Now that terror has come to Europe, the tune has not changed much; cause is still confused with effect. But if, as some Europeans think, what causes atrocities like 9/11 is our belief in democracy over tyranny and terror, do not the events of 3/11 confirm our faith?
To implicate our institutions and our policy is to condemn ourselves and by extension make those monstrously murdered last week in Madrid -- or in Tel Aviv, Moscow, Bali, New York and Istanbul, in some way guilty -- not innocent. Do we dare tell their families that?
I don't mean to say the United States has never done wrong. Slavery, Jim Crow, My Lai, limited suffrage and the persecution of Native Americans come to mind. Neither do I claim that the Bush administration was entirely right about Iraq.
What I do question is the attitude of Munoz and others that because Western or American ideals are sometimes hypocritical they can never be right at all. There was a time when there was a transatlantic notion of the West, of freedom, justice and peace, as something worth defending. While Aznar's Popular Party was rejected Sunday, time was, a Popular Front fought a dictator named Franco whose death squads Munoz's friends, with grandparents in unmarked graves, will not soon forget. Time was, an American president told the world, quite rightly, that the creed of a free man was, "Ich bin ein Berliner." Time was, Europe thought Israel deserved to be a nation where children can eat pizza without fear.

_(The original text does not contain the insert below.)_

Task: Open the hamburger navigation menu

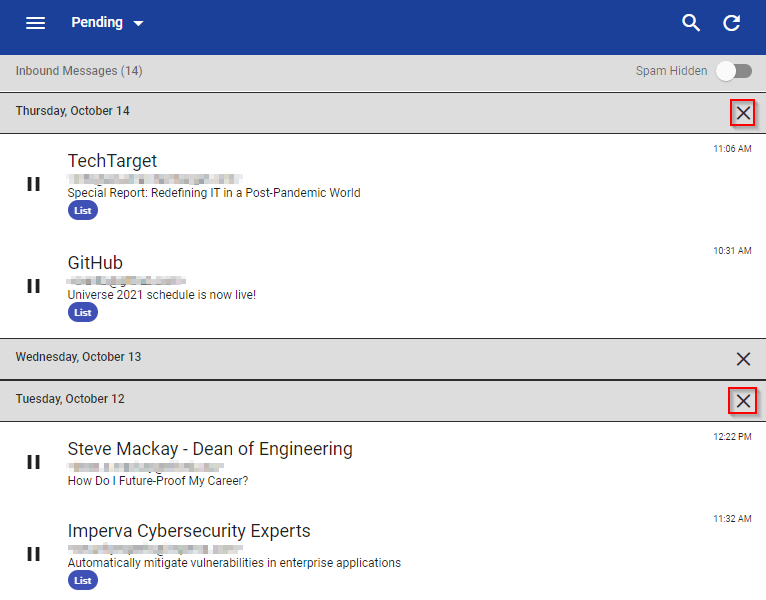Action: 35,22
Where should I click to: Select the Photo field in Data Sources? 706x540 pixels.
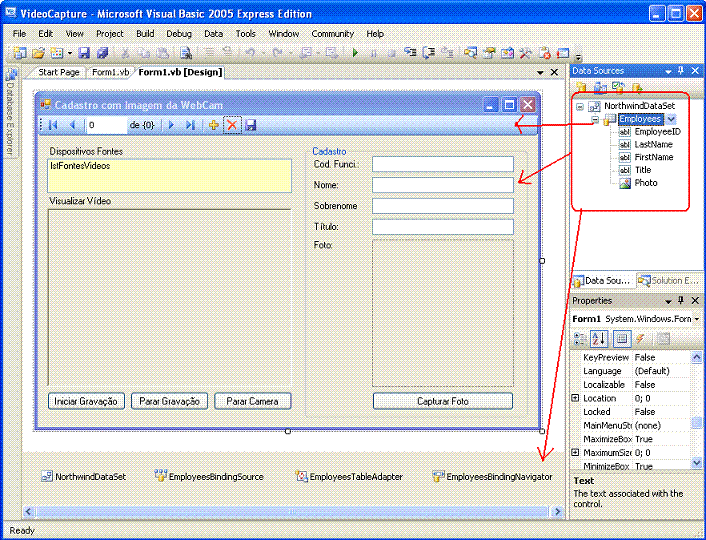pos(645,183)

Yet today, much of Europe clings to a relativism that denies there is something inferior in ideas which sanction blowing up civilians on a train. There is the notion that somehow our wars and our oil greed and our capitalism have made people's lives in Gaza and Kabul so miserable that they have no choice but terror. Worse still, there is the conviction that if we only understood evil, it wouldn't touch us or wouldn't be so, well, evil. But people like bombing witness Carmen Gomez understand it all too well: "Oh, please God! This can't be happening. How could a human being do this?"
That is to say, how long will Europeans claim that Western leaders bear responsibility for the terror against their people? How long will they deny that there is good and evil in the world and that the former is worth fighting for? How long will they ignore their own history that shows freedom to be the dream of every human being? Maybe European antipathy towards absolutism is a reaction to decades under its suffocating collar. But what's worse than imposing the truth upon other people is running from it when we know it.
Worst of all, however, is the idea that if we leave evil alone, that if we do not touch it, it won't touch us; that terrorism is a battle only for those it happens to affect. Europeans like to talk about a global community, but in their rejection of Aznar and his belief that terrorism is the worldwide enemy of freedom in our time, Spaniards have, in effect, said that Sept. 11 was our problem and ours alone. Their new government promises to make that isolationist rhetoric reality by withdrawing its 1,300 troops from Iraq.
As American soldiers die in Iraq and Afghanistan to prevent others from dying in Spain, I wonder who is truly arrogant.
Justin Raphael is a sophomore American history major from Westport, Conn. Uncommon Sense appears on Tuesdays.